Harman's complaint is cumbersome and voluminous and contains numerous irrelevant allegations. Moreover, Harman's complaint could have been more succinct and more specific with regard to when some of the challenged actions took place, and which individuals she alleged were her comparators for purposes of her retaliation claims. We nonetheless hold that the district court should have allowed Harman an opportunity to refine her Title VII, ADEA and § 1981 retaliation claims by amending her complaint, rather than dismiss those claims with prejudice. Ostrzenski v. Seigel, 177 F.3d 245, 252-53 (4th Cir. 1999) (recognizing that rather than dismiss a defective pleading with prejudice, a plaintiff should "be given every opportunity to cure a formal defect in his pleading[,] . . . even though the court doubts that plaintiff will be able to overcome the defects"); see also Teachers' Retirement System Of LA v. Hunter, 477 F.3d 162, 170 (4th Cir. 2007) ("[U]nder this scheme of notice pleading and broad discovery, consideration of a motion to dismiss must account for the possibility that a noticed claim could become legally sufficient if the necessary facts were to be developed during discovery.").

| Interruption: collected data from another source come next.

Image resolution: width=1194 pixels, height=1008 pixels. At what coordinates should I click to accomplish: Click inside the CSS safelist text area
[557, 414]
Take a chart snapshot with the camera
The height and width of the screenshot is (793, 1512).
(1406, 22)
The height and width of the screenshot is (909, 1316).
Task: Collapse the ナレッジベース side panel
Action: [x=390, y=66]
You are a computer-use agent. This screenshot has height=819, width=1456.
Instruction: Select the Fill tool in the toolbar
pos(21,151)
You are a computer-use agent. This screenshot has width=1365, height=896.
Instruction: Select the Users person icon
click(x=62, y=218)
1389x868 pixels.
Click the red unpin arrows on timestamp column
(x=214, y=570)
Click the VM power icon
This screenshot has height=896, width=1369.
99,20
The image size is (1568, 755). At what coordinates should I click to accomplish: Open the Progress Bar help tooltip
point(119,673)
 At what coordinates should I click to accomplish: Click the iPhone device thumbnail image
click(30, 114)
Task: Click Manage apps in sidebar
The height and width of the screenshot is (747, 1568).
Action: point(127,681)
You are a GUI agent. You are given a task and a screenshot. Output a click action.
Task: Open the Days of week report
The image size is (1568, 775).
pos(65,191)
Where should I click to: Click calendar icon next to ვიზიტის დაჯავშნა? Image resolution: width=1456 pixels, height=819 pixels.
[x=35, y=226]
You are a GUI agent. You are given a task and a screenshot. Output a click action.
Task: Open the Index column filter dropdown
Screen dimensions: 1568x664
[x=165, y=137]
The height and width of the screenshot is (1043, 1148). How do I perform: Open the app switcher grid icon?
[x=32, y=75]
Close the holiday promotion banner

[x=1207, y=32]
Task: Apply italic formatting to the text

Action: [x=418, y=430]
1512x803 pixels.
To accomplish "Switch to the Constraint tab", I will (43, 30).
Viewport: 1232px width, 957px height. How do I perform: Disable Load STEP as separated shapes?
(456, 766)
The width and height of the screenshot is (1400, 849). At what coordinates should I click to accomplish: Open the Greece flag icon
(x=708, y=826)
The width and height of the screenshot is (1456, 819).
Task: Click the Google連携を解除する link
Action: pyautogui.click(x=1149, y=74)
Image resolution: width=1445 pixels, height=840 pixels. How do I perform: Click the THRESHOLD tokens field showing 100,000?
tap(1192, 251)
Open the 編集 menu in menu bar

Accordingly, we vacate that portion of the district court's order granting Unisys's motion to dismiss Harman's Title VII, ADEA and § 1981 retaliation claims against it, and remand to the district court for farther proceedings. We nonetheless affirm the remainder of the district court's judgment. We dispense with oral argument because the facts and legal contentions are adequately presented in the materials before the court and argument would not aid the decisional process. AFFIRMED IN PART, VACATED IN PART, AND REMANDED.
By this disposition, we intimate no view as to the appropriate resolution of Harman's retaliation claims against Unisys.